*Page text*
>> BEGIN

# Help for salary payment situation



## Denny91ct (May 26, 2017)

Hi all guys of the forum,
First thing, thank you so much anticipated .
So, I've a lot of questions that I need to clarify, but first I need to make a quick explanation of my situation:
I come from Italy and I started on 1st of May a PhD (Doktorand) at Uni of Braunschweig (Niedersachsen) and I don't know the German. I have been hired with contract formula (TVL-13 50%). Today I received a letter from NLBV, ie the Institute for the payment of the employees in Lower-Saxony.
In this letter there is written Absclagszahlung/en and an amount of money that I will earn (but I don't know when this will be, because is not totally clear in the letter). Now I tried to search on the web the meaning of Absclagszahlung.
Searching on the web for the meaning of this word, I found "down payment". Now I don't know how work in Germany, but if the meaning of this word is really down payment , I don't understand why will I earn a down payment if I've worked from the beginning of the month?
And especially, why will not I earn an entire salary?
I really hope that someone can explain me the situation because at the moment I'm really worried...


----------



## Bevdeforges (Nov 16, 2007)

An Abschlagszahlung can also be a "partial" payment or installment. If your pay is considered to be an annual grant or a lump sum, say 5 thousand euros for the academic term, then your monthly "pay" would be considered a partial payment or installment on the total sum you've been awarded.

You may want to find someone to translate the letter for you and explain just what they are telling you. Official German can be even tougher to understand than conversational German, and the "tone" of business letters can be down right intimidating. They may simply be informing you of how your contract salary or grant is going to be paid to you.
Cheers,
Bev


----------



## Tellus (Nov 24, 2013)

>> END

*Available data*
>> BEGIN

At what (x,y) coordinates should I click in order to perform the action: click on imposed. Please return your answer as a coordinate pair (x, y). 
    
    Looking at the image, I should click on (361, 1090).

>> END

*Tasks and exercises*
**a)** From the salary payment thread, duplicate the passage that starts at the words "In this letter" and ends after the words "(Nov 16, 2007)".
**b)** Answer these from the salary payment thread:
(i) Under what contract formula was Denny91ct hired?
(ii) At which university did Denny91ct begin a PhD?
(iii) Besides "down payment," what does Bev say an Abschlagszahlung can also be?
**c)** Extend the salary payment thread from the point where it stops.
The listing is a separate set of material from the salary payment thread.

*Response list*
**a)**
In this letter there is written Absclagszahlung/en and an amount of money that I will earn (but I don't know when this will be, because is not totally clear in the letter). Now I tried to search on the web the meaning of Absclagszahlung.
Searching on the web for the meaning of this word, I found "down payment". Now I don't know how work in Germany, but if the meaning of this word is really down payment , I don't understand why will I earn a down payment if I've worked from the beginning of the month?
And especially, why will not I earn an entire salary?
I really hope that someone can explain me the situation because at the moment I'm really worried...


----------



## Bevdeforges (Nov 16, 2007)

**b)**
(i) TVL-13 50%
(ii) Uni of Braunschweig (Niedersachsen)
(iii) A "partial" payment or installment

**c)**
usually in public service ( Öffentlicher Dienst ) payday is last work day of the month, but often settlements are not finally calculated. So you could get a partial payment ( Abschlagszahlung) for the month.
If my recherche is right so it could be a good idea to get a reserve from home..50% of TLV 13 is not much money for living in Germany.


----------



## Denny91ct (May 26, 2017)

But my question is: Do will I get the rest of my agreed salary? And when?
The Abschlagszahlung wrote in the letter is of 850€, and the 50% of TV-L 13 is of 1230€ and for my monthly expenses is totally fine.
I don't understand if I started to work on 1st of May why will I earn only a partial payment?
How work in Germany regarding payments of contracts?


----------



## Tellus (Nov 24, 2013)

Denny91ct said:


> But my question is: Do will I get the rest of my agreed salary? And when?
> The Abschlagszahlung wrote in the letter is of 850€, and the 50% of TV-L 13 is of 1230€ and for my monthly expenses is totally fine.
> I don't understand if I started to work on 1st of May why will I earn only a partial payment?
> How work in Germany regarding payments of contracts?


Don't worry you 'll get the agreed salary..but only one, two weeks later, with stripe.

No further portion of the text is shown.